■ Given records
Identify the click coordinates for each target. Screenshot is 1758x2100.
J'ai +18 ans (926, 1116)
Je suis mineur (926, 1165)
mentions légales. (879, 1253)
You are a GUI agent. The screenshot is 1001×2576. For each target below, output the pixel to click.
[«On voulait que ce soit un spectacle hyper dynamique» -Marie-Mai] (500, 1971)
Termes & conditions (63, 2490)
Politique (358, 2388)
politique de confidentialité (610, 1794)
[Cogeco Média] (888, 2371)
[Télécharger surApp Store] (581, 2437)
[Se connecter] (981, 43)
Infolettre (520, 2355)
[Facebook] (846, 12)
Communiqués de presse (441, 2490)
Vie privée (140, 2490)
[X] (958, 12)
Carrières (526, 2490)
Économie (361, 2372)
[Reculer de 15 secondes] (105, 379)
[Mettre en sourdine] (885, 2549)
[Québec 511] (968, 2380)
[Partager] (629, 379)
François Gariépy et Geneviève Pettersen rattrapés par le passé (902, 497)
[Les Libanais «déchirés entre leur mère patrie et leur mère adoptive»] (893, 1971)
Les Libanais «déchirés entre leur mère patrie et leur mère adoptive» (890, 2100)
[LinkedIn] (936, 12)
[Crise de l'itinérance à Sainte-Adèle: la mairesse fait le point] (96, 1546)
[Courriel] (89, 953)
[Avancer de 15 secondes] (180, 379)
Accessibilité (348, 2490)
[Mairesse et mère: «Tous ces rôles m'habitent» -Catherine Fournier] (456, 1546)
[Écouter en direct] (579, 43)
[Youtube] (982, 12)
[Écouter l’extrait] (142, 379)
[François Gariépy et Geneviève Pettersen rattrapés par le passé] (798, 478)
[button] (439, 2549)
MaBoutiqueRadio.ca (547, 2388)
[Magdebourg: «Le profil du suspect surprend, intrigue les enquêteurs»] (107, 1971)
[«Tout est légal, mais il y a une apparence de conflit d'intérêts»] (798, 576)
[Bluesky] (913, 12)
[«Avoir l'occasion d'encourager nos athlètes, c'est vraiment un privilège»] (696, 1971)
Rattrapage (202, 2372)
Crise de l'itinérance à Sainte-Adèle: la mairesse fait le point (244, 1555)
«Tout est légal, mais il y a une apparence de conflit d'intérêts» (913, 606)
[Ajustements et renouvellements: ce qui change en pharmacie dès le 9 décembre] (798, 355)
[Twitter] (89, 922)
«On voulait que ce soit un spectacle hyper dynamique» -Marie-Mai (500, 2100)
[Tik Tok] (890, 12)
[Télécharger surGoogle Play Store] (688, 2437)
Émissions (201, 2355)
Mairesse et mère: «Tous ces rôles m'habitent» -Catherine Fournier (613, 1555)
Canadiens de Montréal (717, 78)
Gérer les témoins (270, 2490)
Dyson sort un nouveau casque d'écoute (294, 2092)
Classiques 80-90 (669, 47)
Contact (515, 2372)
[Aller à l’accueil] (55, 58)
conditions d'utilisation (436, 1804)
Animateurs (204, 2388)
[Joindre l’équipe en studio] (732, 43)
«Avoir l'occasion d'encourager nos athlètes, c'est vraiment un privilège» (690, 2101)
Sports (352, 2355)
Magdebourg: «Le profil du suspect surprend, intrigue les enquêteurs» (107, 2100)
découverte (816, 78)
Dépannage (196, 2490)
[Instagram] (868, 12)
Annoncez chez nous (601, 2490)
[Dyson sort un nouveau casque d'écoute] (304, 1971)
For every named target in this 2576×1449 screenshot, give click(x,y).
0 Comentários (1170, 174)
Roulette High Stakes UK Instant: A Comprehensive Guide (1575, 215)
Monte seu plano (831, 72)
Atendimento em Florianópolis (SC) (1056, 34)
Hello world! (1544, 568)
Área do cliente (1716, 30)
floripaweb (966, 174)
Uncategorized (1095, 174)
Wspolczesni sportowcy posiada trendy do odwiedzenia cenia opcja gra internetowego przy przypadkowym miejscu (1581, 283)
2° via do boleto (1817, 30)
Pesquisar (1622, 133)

■ What to do
Write out every entry again exactly, please, with nothing missing.

■ Task result
Identify the click coordinates for each target. Screenshot is 1758x2100.
J'ai +18 ans (926, 1116)
Je suis mineur (926, 1165)
mentions légales. (879, 1253)
You are a GUI agent. The screenshot is 1001×2576. For each target below, output the pixel to click.
[«On voulait que ce soit un spectacle hyper dynamique» -Marie-Mai] (500, 1971)
Termes & conditions (63, 2490)
Politique (358, 2388)
politique de confidentialité (610, 1794)
[Cogeco Média] (888, 2371)
[Télécharger surApp Store] (581, 2437)
[Se connecter] (981, 43)
Infolettre (520, 2355)
[Facebook] (846, 12)
Communiqués de presse (441, 2490)
Vie privée (140, 2490)
[X] (958, 12)
Carrières (526, 2490)
Économie (361, 2372)
[Reculer de 15 secondes] (105, 379)
[Mettre en sourdine] (885, 2549)
[Québec 511] (968, 2380)
[Partager] (629, 379)
François Gariépy et Geneviève Pettersen rattrapés par le passé (902, 497)
[Les Libanais «déchirés entre leur mère patrie et leur mère adoptive»] (893, 1971)
Les Libanais «déchirés entre leur mère patrie et leur mère adoptive» (890, 2100)
[LinkedIn] (936, 12)
[Crise de l'itinérance à Sainte-Adèle: la mairesse fait le point] (96, 1546)
[Courriel] (89, 953)
[Avancer de 15 secondes] (180, 379)
Accessibilité (348, 2490)
[Mairesse et mère: «Tous ces rôles m'habitent» -Catherine Fournier] (456, 1546)
[Écouter en direct] (579, 43)
[Youtube] (982, 12)
[Écouter l’extrait] (142, 379)
[François Gariépy et Geneviève Pettersen rattrapés par le passé] (798, 478)
[button] (439, 2549)
MaBoutiqueRadio.ca (547, 2388)
[Magdebourg: «Le profil du suspect surprend, intrigue les enquêteurs»] (107, 1971)
[«Tout est légal, mais il y a une apparence de conflit d'intérêts»] (798, 576)
[Bluesky] (913, 12)
[«Avoir l'occasion d'encourager nos athlètes, c'est vraiment un privilège»] (696, 1971)
Rattrapage (202, 2372)
Crise de l'itinérance à Sainte-Adèle: la mairesse fait le point (244, 1555)
«Tout est légal, mais il y a une apparence de conflit d'intérêts» (913, 606)
[Ajustements et renouvellements: ce qui change en pharmacie dès le 9 décembre] (798, 355)
[Twitter] (89, 922)
«On voulait que ce soit un spectacle hyper dynamique» -Marie-Mai (500, 2100)
[Tik Tok] (890, 12)
[Télécharger surGoogle Play Store] (688, 2437)
Émissions (201, 2355)
Mairesse et mère: «Tous ces rôles m'habitent» -Catherine Fournier (613, 1555)
Canadiens de Montréal (717, 78)
Gérer les témoins (270, 2490)
Dyson sort un nouveau casque d'écoute (294, 2092)
Classiques 80-90 (669, 47)
Contact (515, 2372)
[Aller à l’accueil] (55, 58)
conditions d'utilisation (436, 1804)
Animateurs (204, 2388)
[Joindre l’équipe en studio] (732, 43)
«Avoir l'occasion d'encourager nos athlètes, c'est vraiment un privilège» (690, 2101)
Sports (352, 2355)
Magdebourg: «Le profil du suspect surprend, intrigue les enquêteurs» (107, 2100)
découverte (816, 78)
Dépannage (196, 2490)
[Instagram] (868, 12)
Annoncez chez nous (601, 2490)
[Dyson sort un nouveau casque d'écoute] (304, 1971)
For every named target in this 2576×1449 screenshot, give click(x,y).
0 Comentários (1170, 174)
Roulette High Stakes UK Instant: A Comprehensive Guide (1575, 215)
Monte seu plano (831, 72)
Atendimento em Florianópolis (SC) (1056, 34)
Hello world! (1544, 568)
Área do cliente (1716, 30)
floripaweb (966, 174)
Uncategorized (1095, 174)
Wspolczesni sportowcy posiada trendy do odwiedzenia cenia opcja gra internetowego przy przypadkowym miejscu (1581, 283)
2° via do boleto (1817, 30)
Pesquisar (1622, 133)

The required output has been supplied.